Jaki biznes jest najbardziej odporny na wahania koniunktury? Odpowiedź wydaje się prosta – produkcja farmaceutyków, artykułów pierwszej potrzeby, rolnictwo. Bez względu na to, w jakim stanie jest nasz portfel, jeść (przynajmniej podstawowe produkty), myć czy leczyć się trzeba.

Żadne cykle koniunkturalne, podwyżki/obniżki stóp procentowych czy podatków niczego tu nie zmienią. Ale jest też inna uprzywilejowana branża – przemysł telewizyjny. Od 2,5 roku światowa gospodarka pogrążona jest w kryzysie i z mozołem się z niego wydobywa. W tym czasie wiele firm dotknęły bankructwa, zwolnienia, obniżki płac. Ale nie telewizję. W 2010 r. globalny przemysł telewizyjny odnotował 7-proc. wzrost i był już wart prawie 290 mld dol. Rósł też, choć minimalnie, w bardzo ciężkim 2009 r. Wynik imponujący.

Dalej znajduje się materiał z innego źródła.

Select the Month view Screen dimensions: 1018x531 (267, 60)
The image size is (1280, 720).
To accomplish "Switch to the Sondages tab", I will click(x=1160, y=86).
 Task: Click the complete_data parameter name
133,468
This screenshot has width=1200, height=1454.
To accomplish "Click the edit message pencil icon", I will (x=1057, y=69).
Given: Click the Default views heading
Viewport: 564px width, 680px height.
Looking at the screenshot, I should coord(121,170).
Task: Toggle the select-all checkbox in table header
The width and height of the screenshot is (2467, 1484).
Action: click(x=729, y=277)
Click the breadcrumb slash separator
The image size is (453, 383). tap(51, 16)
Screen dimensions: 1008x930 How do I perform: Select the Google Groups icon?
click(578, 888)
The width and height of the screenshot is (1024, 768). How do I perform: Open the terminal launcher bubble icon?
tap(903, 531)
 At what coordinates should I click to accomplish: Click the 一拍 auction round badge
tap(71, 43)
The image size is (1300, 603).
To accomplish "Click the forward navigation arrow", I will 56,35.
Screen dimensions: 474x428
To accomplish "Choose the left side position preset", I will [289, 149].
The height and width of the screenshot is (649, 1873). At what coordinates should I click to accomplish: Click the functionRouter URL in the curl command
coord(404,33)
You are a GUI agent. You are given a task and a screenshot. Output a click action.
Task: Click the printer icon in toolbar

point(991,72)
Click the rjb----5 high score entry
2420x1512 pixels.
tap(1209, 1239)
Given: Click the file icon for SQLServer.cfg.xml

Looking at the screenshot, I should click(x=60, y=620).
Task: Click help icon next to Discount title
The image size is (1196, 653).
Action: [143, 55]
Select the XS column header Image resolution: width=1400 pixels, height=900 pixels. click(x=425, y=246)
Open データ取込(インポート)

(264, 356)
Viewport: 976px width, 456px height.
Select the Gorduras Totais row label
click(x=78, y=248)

Co ciekawe, coraz większy udział w przychodach branży mają opłaty za płatną telewizję. Są one już nawet większe niż wpływy od reklamodawców. Przeciętny człowiek, gdy chudnie mu portfel, gotów jest odmówić sobie pójścia do kina, wyjazdu na wakacje, kupna nowej pralki, ale za telewizję gotów jest płacić. Według szacunków Deloitte na całym świecie ludzie będą oglądać w tym roku telewizję przez 4,5 biliona godzin, co daje średnio dziennie na osobę ponad trzy godziny. Gdyby choć część tego czasu poświęcić na bardziej produktywne działania, o żadnym globalnym spadku PKB nie mogłoby być mowy.

Lud potrzebuje dwóch rzeczy: chleba i igrzysk. Tyle że teraz nie trzeba już oglądać gladiatorów w Koloseum, wystarczy rozrywka na szklanym ekranie prosto z domowej kanapy.